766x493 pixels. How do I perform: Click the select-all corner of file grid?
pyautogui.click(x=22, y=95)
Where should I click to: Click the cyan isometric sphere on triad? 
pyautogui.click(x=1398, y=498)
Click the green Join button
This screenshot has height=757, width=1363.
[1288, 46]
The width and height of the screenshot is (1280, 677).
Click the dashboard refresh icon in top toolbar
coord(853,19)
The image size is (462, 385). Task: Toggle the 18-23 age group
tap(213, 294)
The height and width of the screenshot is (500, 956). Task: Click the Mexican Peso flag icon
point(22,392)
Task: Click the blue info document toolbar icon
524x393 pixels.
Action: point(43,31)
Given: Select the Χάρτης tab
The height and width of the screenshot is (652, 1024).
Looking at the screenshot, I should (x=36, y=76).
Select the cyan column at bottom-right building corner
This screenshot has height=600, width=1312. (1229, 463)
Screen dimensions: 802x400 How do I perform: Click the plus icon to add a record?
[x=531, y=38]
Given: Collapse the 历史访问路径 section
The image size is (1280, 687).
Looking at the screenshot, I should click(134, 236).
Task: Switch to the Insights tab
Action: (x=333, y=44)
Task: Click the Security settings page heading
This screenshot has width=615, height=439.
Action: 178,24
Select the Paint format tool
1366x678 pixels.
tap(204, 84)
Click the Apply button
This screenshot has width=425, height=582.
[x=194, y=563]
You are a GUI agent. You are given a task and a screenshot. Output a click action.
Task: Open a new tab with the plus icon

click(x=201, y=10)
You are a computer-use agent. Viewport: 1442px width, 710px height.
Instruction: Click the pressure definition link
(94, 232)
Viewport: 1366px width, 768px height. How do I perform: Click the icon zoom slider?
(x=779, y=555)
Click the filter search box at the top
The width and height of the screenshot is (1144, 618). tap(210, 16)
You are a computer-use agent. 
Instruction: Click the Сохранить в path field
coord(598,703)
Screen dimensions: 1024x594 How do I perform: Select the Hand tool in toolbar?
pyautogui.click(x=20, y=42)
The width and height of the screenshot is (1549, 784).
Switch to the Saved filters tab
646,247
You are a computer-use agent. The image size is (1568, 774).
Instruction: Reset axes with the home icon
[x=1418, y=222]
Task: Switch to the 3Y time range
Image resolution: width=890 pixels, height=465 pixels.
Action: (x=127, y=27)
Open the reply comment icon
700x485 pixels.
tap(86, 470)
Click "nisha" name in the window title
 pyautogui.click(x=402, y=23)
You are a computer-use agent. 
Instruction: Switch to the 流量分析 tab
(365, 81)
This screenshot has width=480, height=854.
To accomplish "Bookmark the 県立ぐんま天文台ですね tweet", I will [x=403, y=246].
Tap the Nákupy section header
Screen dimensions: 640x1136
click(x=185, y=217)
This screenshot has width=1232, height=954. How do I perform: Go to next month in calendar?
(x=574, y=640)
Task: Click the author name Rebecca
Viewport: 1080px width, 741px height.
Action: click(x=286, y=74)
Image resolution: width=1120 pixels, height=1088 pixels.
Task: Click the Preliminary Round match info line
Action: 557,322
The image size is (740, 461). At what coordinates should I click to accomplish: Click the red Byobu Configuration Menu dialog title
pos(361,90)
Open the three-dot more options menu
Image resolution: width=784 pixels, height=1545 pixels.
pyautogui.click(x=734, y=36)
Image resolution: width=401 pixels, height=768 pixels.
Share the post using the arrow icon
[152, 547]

□ □ □

**TASK OBJECTIVE**
Send back exactly the lines of the listing above starting at the one with "Switch to the Saved filters tab" and ending at the one with "Task: Click the author name Rebecca", inclusive, and no others.

**RESPONSE AREA**
Switch to the Saved filters tab
646,247
You are a computer-use agent. The image size is (1568, 774).
Instruction: Reset axes with the home icon
[x=1418, y=222]
Task: Switch to the 3Y time range
Image resolution: width=890 pixels, height=465 pixels.
Action: (x=127, y=27)
Open the reply comment icon
700x485 pixels.
tap(86, 470)
Click "nisha" name in the window title
 pyautogui.click(x=402, y=23)
You are a computer-use agent. 
Instruction: Switch to the 流量分析 tab
(365, 81)
This screenshot has width=480, height=854.
To accomplish "Bookmark the 県立ぐんま天文台ですね tweet", I will [x=403, y=246].
Tap the Nákupy section header
Screen dimensions: 640x1136
click(x=185, y=217)
This screenshot has width=1232, height=954. How do I perform: Go to next month in calendar?
(x=574, y=640)
Task: Click the author name Rebecca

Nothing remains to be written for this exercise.